Would seem to me a 5-6 inch steel dart with a small broad-head shape in the front can be darn effective to reach the vitals when an animal is larger than a slingshots normal ability !

Just wondering ?

wll


----------



## mattwalt (Jan 5, 2017)

Ghost is your man to talk to I recon.


----------



## Hobbit With A Slingshot (Mar 14, 2017)

MJ also did a bunch with flechettes and short arrows. Those might work for you.


----------



## ghost0311/8541 (Jan 6, 2013)




----------



## ghost0311/8541 (Jan 6, 2013)




----------



## BushpotChef (Oct 7, 2017)

I too have wondered this.
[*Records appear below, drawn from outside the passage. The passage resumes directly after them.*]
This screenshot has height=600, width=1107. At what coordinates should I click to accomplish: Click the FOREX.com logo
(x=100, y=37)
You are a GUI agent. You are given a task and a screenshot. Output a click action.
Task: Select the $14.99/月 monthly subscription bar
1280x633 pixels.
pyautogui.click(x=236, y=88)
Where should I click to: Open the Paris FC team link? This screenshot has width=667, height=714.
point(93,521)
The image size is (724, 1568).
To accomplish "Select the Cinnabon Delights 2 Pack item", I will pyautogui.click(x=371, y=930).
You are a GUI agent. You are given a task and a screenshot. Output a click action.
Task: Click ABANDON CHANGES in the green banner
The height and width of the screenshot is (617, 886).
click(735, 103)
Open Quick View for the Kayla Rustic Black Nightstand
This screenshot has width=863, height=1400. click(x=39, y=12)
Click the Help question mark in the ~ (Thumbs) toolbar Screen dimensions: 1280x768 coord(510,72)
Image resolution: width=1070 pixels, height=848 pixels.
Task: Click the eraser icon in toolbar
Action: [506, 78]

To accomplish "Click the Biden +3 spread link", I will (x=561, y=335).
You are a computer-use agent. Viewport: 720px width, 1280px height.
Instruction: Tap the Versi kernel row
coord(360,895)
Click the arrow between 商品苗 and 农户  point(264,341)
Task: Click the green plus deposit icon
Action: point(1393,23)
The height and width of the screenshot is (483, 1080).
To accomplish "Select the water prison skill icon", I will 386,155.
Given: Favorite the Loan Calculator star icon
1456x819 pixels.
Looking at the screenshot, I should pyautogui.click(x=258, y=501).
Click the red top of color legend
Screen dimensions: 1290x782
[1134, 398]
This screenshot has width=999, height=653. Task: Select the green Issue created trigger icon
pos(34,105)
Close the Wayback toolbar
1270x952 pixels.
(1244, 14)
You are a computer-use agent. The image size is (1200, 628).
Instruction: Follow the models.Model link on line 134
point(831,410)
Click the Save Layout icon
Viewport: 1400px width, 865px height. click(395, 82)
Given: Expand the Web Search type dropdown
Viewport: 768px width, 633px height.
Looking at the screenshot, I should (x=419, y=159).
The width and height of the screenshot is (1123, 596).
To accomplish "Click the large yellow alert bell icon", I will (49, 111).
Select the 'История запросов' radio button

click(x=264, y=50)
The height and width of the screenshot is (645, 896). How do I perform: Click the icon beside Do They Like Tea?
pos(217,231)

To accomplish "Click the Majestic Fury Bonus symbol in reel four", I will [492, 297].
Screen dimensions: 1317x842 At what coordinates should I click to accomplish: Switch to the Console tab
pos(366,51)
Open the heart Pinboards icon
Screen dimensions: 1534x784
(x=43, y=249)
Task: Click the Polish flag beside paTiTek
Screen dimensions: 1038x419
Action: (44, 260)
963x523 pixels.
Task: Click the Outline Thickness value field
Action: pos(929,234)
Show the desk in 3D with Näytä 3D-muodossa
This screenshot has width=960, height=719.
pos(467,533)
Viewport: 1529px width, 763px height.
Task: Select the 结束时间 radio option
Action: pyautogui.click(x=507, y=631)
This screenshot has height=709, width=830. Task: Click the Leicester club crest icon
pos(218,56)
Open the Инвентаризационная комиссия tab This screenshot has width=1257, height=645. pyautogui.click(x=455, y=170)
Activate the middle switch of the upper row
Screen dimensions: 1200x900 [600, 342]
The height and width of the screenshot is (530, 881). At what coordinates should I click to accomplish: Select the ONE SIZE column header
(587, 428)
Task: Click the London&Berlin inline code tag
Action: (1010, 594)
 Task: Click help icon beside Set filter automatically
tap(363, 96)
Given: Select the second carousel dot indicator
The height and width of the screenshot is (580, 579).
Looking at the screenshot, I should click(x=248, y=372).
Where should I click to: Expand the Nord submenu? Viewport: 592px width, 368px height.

I think their varying legality in different places had made them something of an exotic ammo type. I would be concerned about their safety myself aside from legality but have always been curious to see someone else at least drop a pest with one. Maybe something along the lines of a pest pigeon or maybe a garbage picker squirrel.

They do look like they'd do the job!

Sent from my SM-J320W8 using Tapatalk


----------



## wll (Oct 4, 2014)

Joe, thanks for the two great videos, as always, nice job, your info helps me a lot ;- )

wll


----------



## ghost0311/8541 (Jan 6, 2013)

If you really want to be safe here you go


----------



## wll (Oct 4, 2014)

ghost0311/8541 said:


> If you really want to be safe here you go


That is very cool Joe, I have that starship too .. I should try that out ; - ) Thanks for the info.

wll


----------



## wll (Oct 4, 2014)

Here is a pic of what I'll be working on .... using a fishing dart and converting it to a non fishing dart. I will put fletching or yarn at the base for stabilization, have not decided on what I want to do and of course removing the barbs and saving those so if I decide to use this for fishing I have them..This set up is quite a bit heavier than using just a nail, but it should be pretty effective at 15 yards and under I would think ?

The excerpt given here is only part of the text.